Start of DATA FOR PROCESSING
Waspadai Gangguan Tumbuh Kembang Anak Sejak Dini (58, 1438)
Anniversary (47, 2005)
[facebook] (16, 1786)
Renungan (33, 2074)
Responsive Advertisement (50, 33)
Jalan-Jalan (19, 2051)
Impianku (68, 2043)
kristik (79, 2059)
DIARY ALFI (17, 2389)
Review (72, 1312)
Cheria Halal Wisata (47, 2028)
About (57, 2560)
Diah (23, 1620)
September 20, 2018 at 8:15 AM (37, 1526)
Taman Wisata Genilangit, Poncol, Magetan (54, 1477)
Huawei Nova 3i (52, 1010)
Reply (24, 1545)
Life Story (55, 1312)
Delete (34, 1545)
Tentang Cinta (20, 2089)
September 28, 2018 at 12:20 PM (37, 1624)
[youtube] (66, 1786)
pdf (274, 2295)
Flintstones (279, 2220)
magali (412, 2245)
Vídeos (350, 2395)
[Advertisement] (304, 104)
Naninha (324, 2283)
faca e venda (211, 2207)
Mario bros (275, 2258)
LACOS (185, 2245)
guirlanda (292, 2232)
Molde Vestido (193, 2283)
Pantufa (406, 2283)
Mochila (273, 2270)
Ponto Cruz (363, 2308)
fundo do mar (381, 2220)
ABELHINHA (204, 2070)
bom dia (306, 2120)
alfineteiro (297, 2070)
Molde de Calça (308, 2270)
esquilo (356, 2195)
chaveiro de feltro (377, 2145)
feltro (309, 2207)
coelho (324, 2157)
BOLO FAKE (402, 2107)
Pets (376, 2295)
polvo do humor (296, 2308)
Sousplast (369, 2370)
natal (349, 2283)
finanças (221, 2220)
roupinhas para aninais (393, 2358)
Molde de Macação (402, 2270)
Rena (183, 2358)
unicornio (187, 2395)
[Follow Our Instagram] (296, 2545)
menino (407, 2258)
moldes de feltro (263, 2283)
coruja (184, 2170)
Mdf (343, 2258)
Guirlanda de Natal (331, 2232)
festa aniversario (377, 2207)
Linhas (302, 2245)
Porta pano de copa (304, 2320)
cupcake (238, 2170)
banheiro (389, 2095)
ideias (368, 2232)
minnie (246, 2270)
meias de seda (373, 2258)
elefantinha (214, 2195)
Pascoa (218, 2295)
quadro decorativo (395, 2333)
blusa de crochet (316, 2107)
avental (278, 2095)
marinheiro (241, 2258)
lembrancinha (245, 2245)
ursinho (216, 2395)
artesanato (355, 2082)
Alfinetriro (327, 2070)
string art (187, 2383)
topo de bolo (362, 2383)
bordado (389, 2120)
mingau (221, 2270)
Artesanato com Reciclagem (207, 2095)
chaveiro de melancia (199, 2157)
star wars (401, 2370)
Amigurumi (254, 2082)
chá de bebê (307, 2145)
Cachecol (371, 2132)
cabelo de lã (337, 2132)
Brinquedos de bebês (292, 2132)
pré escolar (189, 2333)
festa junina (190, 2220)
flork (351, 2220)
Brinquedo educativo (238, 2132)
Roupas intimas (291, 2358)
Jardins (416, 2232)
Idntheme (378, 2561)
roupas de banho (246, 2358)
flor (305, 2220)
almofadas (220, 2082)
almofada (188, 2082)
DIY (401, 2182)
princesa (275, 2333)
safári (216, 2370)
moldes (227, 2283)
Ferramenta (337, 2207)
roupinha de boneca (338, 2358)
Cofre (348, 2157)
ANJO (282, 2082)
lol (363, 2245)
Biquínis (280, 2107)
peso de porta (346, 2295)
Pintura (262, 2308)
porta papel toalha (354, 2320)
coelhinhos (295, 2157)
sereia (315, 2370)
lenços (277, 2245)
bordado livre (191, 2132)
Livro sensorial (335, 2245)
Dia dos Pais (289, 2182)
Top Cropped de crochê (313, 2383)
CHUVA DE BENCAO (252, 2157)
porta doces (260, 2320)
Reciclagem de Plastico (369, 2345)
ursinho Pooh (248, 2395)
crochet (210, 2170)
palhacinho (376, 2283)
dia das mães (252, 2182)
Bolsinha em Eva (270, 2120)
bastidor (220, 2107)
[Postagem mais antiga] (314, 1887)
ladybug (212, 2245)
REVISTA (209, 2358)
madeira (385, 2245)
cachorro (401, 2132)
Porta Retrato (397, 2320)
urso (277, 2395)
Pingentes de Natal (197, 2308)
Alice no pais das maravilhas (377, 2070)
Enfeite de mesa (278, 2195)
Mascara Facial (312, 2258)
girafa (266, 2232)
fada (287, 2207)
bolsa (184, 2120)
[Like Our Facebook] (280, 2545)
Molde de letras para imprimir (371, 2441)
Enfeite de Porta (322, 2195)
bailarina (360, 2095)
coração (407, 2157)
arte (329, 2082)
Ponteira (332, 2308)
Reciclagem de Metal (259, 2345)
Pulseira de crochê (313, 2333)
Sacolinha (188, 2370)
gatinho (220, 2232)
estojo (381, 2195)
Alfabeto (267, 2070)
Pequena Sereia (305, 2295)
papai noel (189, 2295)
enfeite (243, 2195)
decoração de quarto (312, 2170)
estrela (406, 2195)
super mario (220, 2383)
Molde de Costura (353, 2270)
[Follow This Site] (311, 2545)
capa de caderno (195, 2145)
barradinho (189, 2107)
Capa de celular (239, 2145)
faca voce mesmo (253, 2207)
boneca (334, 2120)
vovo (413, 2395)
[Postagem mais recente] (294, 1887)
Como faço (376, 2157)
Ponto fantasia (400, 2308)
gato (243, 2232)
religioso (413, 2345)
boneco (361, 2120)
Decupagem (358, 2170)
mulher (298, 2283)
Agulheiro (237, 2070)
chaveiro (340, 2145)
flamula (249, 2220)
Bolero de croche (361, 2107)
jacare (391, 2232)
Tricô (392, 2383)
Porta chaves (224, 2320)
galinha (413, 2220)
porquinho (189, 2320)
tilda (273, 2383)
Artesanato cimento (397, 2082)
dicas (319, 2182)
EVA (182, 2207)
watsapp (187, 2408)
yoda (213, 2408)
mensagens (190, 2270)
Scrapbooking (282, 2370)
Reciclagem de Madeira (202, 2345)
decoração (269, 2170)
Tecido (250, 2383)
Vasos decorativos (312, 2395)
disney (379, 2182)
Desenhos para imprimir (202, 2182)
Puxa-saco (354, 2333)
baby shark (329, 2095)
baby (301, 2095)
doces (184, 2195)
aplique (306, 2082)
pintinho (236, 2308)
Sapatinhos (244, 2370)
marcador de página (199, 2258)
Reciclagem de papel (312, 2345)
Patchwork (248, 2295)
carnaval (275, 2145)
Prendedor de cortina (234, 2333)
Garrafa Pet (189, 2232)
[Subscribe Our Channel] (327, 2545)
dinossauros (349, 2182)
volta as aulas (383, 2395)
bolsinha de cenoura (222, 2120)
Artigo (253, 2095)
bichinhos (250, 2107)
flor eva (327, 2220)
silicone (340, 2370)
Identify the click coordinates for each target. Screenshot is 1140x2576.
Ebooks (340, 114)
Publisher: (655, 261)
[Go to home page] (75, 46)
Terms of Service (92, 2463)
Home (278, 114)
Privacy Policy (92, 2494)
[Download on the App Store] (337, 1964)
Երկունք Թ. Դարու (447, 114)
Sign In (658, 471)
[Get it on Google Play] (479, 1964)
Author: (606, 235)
End of DATA FOR PROCESSING
- TASK STATEMENT:
Retype all of the data exactly. Leave nothing out.

- OUTPUT BELOW:
Waspadai Gangguan Tumbuh Kembang Anak Sejak Dini (58, 1438)
Anniversary (47, 2005)
[facebook] (16, 1786)
Renungan (33, 2074)
Responsive Advertisement (50, 33)
Jalan-Jalan (19, 2051)
Impianku (68, 2043)
kristik (79, 2059)
DIARY ALFI (17, 2389)
Review (72, 1312)
Cheria Halal Wisata (47, 2028)
About (57, 2560)
Diah (23, 1620)
September 20, 2018 at 8:15 AM (37, 1526)
Taman Wisata Genilangit, Poncol, Magetan (54, 1477)
Huawei Nova 3i (52, 1010)
Reply (24, 1545)
Life Story (55, 1312)
Delete (34, 1545)
Tentang Cinta (20, 2089)
September 28, 2018 at 12:20 PM (37, 1624)
[youtube] (66, 1786)
pdf (274, 2295)
Flintstones (279, 2220)
magali (412, 2245)
Vídeos (350, 2395)
[Advertisement] (304, 104)
Naninha (324, 2283)
faca e venda (211, 2207)
Mario bros (275, 2258)
LACOS (185, 2245)
guirlanda (292, 2232)
Molde Vestido (193, 2283)
Pantufa (406, 2283)
Mochila (273, 2270)
Ponto Cruz (363, 2308)
fundo do mar (381, 2220)
ABELHINHA (204, 2070)
bom dia (306, 2120)
alfineteiro (297, 2070)
Molde de Calça (308, 2270)
esquilo (356, 2195)
chaveiro de feltro (377, 2145)
feltro (309, 2207)
coelho (324, 2157)
BOLO FAKE (402, 2107)
Pets (376, 2295)
polvo do humor (296, 2308)
Sousplast (369, 2370)
natal (349, 2283)
finanças (221, 2220)
roupinhas para aninais (393, 2358)
Molde de Macação (402, 2270)
Rena (183, 2358)
unicornio (187, 2395)
[Follow Our Instagram] (296, 2545)
menino (407, 2258)
moldes de feltro (263, 2283)
coruja (184, 2170)
Mdf (343, 2258)
Guirlanda de Natal (331, 2232)
festa aniversario (377, 2207)
Linhas (302, 2245)
Porta pano de copa (304, 2320)
cupcake (238, 2170)
banheiro (389, 2095)
ideias (368, 2232)
minnie (246, 2270)
meias de seda (373, 2258)
elefantinha (214, 2195)
Pascoa (218, 2295)
quadro decorativo (395, 2333)
blusa de crochet (316, 2107)
avental (278, 2095)
marinheiro (241, 2258)
lembrancinha (245, 2245)
ursinho (216, 2395)
artesanato (355, 2082)
Alfinetriro (327, 2070)
string art (187, 2383)
topo de bolo (362, 2383)
bordado (389, 2120)
mingau (221, 2270)
Artesanato com Reciclagem (207, 2095)
chaveiro de melancia (199, 2157)
star wars (401, 2370)
Amigurumi (254, 2082)
chá de bebê (307, 2145)
Cachecol (371, 2132)
cabelo de lã (337, 2132)
Brinquedos de bebês (292, 2132)
pré escolar (189, 2333)
festa junina (190, 2220)
flork (351, 2220)
Brinquedo educativo (238, 2132)
Roupas intimas (291, 2358)
Jardins (416, 2232)
Idntheme (378, 2561)
roupas de banho (246, 2358)
flor (305, 2220)
almofadas (220, 2082)
almofada (188, 2082)
DIY (401, 2182)
princesa (275, 2333)
safári (216, 2370)
moldes (227, 2283)
Ferramenta (337, 2207)
roupinha de boneca (338, 2358)
Cofre (348, 2157)
ANJO (282, 2082)
lol (363, 2245)
Biquínis (280, 2107)
peso de porta (346, 2295)
Pintura (262, 2308)
porta papel toalha (354, 2320)
coelhinhos (295, 2157)
sereia (315, 2370)
lenços (277, 2245)
bordado livre (191, 2132)
Livro sensorial (335, 2245)
Dia dos Pais (289, 2182)
Top Cropped de crochê (313, 2383)
CHUVA DE BENCAO (252, 2157)
porta doces (260, 2320)
Reciclagem de Plastico (369, 2345)
ursinho Pooh (248, 2395)
crochet (210, 2170)
palhacinho (376, 2283)
dia das mães (252, 2182)
Bolsinha em Eva (270, 2120)
bastidor (220, 2107)
[Postagem mais antiga] (314, 1887)
ladybug (212, 2245)
REVISTA (209, 2358)
madeira (385, 2245)
cachorro (401, 2132)
Porta Retrato (397, 2320)
urso (277, 2395)
Pingentes de Natal (197, 2308)
Alice no pais das maravilhas (377, 2070)
Enfeite de mesa (278, 2195)
Mascara Facial (312, 2258)
girafa (266, 2232)
fada (287, 2207)
bolsa (184, 2120)
[Like Our Facebook] (280, 2545)
Molde de letras para imprimir (371, 2441)
Enfeite de Porta (322, 2195)
bailarina (360, 2095)
coração (407, 2157)
arte (329, 2082)
Ponteira (332, 2308)
Reciclagem de Metal (259, 2345)
Pulseira de crochê (313, 2333)
Sacolinha (188, 2370)
gatinho (220, 2232)
estojo (381, 2195)
Alfabeto (267, 2070)
Pequena Sereia (305, 2295)
papai noel (189, 2295)
enfeite (243, 2195)
decoração de quarto (312, 2170)
estrela (406, 2195)
super mario (220, 2383)
Molde de Costura (353, 2270)
[Follow This Site] (311, 2545)
capa de caderno (195, 2145)
barradinho (189, 2107)
Capa de celular (239, 2145)
faca voce mesmo (253, 2207)
boneca (334, 2120)
vovo (413, 2395)
[Postagem mais recente] (294, 1887)
Como faço (376, 2157)
Ponto fantasia (400, 2308)
gato (243, 2232)
religioso (413, 2345)
boneco (361, 2120)
Decupagem (358, 2170)
mulher (298, 2283)
Agulheiro (237, 2070)
chaveiro (340, 2145)
flamula (249, 2220)
Bolero de croche (361, 2107)
jacare (391, 2232)
Tricô (392, 2383)
Porta chaves (224, 2320)
galinha (413, 2220)
porquinho (189, 2320)
tilda (273, 2383)
Artesanato cimento (397, 2082)
dicas (319, 2182)
EVA (182, 2207)
watsapp (187, 2408)
yoda (213, 2408)
mensagens (190, 2270)
Scrapbooking (282, 2370)
Reciclagem de Madeira (202, 2345)
decoração (269, 2170)
Tecido (250, 2383)
Vasos decorativos (312, 2395)
disney (379, 2182)
Desenhos para imprimir (202, 2182)
Puxa-saco (354, 2333)
baby shark (329, 2095)
baby (301, 2095)
doces (184, 2195)
aplique (306, 2082)
pintinho (236, 2308)
Sapatinhos (244, 2370)
marcador de página (199, 2258)
Reciclagem de papel (312, 2345)
Patchwork (248, 2295)
carnaval (275, 2145)
Prendedor de cortina (234, 2333)
Garrafa Pet (189, 2232)
[Subscribe Our Channel] (327, 2545)
dinossauros (349, 2182)
volta as aulas (383, 2395)
bolsinha de cenoura (222, 2120)
Artigo (253, 2095)
bichinhos (250, 2107)
flor eva (327, 2220)
silicone (340, 2370)
Identify the click coordinates for each target. Screenshot is 1140x2576.
Ebooks (340, 114)
Publisher: (655, 261)
[Go to home page] (75, 46)
Terms of Service (92, 2463)
Home (278, 114)
Privacy Policy (92, 2494)
[Download on the App Store] (337, 1964)
Երկունք Թ. Դարու (447, 114)
Sign In (658, 471)
[Get it on Google Play] (479, 1964)
Author: (606, 235)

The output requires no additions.